**Study material**
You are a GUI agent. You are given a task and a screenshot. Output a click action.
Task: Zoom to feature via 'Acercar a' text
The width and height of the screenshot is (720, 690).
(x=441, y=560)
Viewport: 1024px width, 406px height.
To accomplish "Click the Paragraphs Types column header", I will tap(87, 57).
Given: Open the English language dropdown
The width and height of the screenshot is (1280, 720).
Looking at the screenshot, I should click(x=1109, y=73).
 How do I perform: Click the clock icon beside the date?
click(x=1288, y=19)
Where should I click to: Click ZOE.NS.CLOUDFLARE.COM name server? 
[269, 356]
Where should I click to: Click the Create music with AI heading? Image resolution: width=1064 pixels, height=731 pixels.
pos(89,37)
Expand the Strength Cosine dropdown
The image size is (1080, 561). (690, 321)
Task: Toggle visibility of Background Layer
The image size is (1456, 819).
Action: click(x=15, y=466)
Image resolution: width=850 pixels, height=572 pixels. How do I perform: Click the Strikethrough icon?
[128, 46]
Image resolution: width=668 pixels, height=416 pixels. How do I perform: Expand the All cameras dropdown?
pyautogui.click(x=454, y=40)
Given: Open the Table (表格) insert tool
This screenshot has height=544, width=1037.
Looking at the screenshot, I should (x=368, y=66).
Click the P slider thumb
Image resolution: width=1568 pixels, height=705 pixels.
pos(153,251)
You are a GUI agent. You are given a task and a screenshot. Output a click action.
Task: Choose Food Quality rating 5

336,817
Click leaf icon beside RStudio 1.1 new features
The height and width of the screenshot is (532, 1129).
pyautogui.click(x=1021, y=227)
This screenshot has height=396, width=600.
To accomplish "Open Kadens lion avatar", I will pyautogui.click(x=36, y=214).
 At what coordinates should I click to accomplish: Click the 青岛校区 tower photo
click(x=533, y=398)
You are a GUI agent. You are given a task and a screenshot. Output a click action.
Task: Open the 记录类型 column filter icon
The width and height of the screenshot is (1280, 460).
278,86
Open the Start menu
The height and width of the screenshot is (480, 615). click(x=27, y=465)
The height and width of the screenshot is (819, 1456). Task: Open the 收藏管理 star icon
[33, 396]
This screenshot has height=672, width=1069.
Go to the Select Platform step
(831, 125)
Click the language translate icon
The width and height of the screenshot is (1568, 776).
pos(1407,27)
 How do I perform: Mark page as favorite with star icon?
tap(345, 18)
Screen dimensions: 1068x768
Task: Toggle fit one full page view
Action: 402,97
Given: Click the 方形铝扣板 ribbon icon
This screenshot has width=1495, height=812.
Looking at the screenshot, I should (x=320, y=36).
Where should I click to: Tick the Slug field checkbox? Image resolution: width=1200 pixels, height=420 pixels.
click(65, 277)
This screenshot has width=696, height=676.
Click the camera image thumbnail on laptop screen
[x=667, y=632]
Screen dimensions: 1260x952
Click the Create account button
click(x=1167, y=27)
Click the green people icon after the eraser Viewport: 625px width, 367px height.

**The task**
Go through the material and report each line that holds the string "column".

**Answer to this exercise**
To accomplish "Click the Paragraphs Types column header", I will tap(87, 57).
Task: Open the 记录类型 column filter icon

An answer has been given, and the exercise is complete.